As part of its plan to address zero hours contracts for employees, the government has now started consultation relating to zero hours arrangements for agency workers. The outcome will affect recruitment supply of all kinds, and we need to put forward our feedback on the proposals. We therefore need your views and so, ARC invites you to discuss the proposal and have your say.

This consultation, found here will run for 6 weeks, closing on 2nd December 2024. Further detail on the proposals is set out below.

To give you the opportunity to consider and discuss the proposals with our team, we will be holding three virtual sessions for members to attend:

Session 1: Wednesday 13th November 11AM – 12PM

Session 2: Monday 18th November 12PM – 1PM

Session 3: Friday 22nd November 1PM – 2PM

Click here to book

If you would like to email your thoughts to us regardless of these sessions, please send to info@arc-org.net.

The Proposal

The consultation follows the Employment Rights Bill, published earlier this month. This Bill included new rights for zero hours and low hours workers

  • to be offered guaranteed hours based upon hours regularly worked in a set period, expected to be 12 weeks
  • to receive minimum notice for work requirements, and
  • to be compensated for short notice cancellation, shift curtailment or change.

However,  agency workers were excluded, recognising that different considerations apply, and a separate consultation would be needed to consider who in the supply chain should be responsible for providing those rights. The government is seeking views specifically on:

Guaranteed hours

The consultation does not consider whether guaranteed hours should be offered in principle, as this concept appears set in stone. This part instead asked whether it should be the agency or the hirer that is obliged to offer the guaranteed hours contract, reflecting that an agency worker may work on multiple assignments for multiple hirers, or whether it should be the hirer that offers the guaranteed hours on the basis that the hirer has control over work levels.

There are pros and cons to each approach. Agencies can only offer the work that is available with hirers, so being obliged to offer guaranteed hours after 12 weeks may not be practically manageable unless hirers make such work available. Against this however, if the hirer is responsible for offering guaranteed hours on the basis that the hirer has control over the work, the consultation envisages a transfer of the agency worker onto a direct contract with the hirer. Could this be employment via the back door, so converting temp or contract workers into being the hirer’s employees?  The consultation asks whether transfer fees should be charged in those circumstances or not, opening up the risk of an agency losing both its margin and any transfer fee.

Lots to discuss, including in our view whether the guaranteed hours proposal as set out can work in practice at all in agency context.

ARC is interested to hear views on your preferred approach, any issues or concerns that you foresee with either approach and whether there could be better alternatives.

Reasonable notice

The proposal is that a zero-hour worker should be entitled to reasonable notice of a work requirement and have entitlement to claim to an Employment Tribunal if reasonable notice is not given. At this stage the consultation is just seeking views on who should be liable if notice given is unreasonable, should this be the agency or hirer? This may of course depend upon who is responsible.

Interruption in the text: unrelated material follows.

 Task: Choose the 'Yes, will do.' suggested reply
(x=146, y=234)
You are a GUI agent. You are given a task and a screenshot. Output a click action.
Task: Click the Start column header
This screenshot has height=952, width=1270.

What period is deemed to be reasonable, as well as the factors to be taken into account in assessing reasonableness are to be addressed in further consultations.

The concept appears to be flawed in a number of ways, but as with other parts of this consultation, the principle is not considered but the question is simply who should be liable.

Curtailment, cancellation or movement of agreed shifts

The proposal is that if a shift is cancelled at short notice, curtailed or moved, the worker should be entitled to be compensated.   There is an intention for further consultation regarding the level of compensation and what constitutes short notice. However, the suggestion is that in an agency worker supply situation, the obligation to compensate would fall on the agency, as the agency is the party paying the worker, but that cost should be recouped from the hirer.  The consultation is asking specific questions around whether this is the correct approach and whether the recoupment requires statutory measures, or whether it could better be addressed in the agency to hirer contract, or a hybrid of statute and contract.

This is again an area that needs to be carefully considered to ensure that any agency is not left liable for the costs if a hirer cancels or curtails a shift.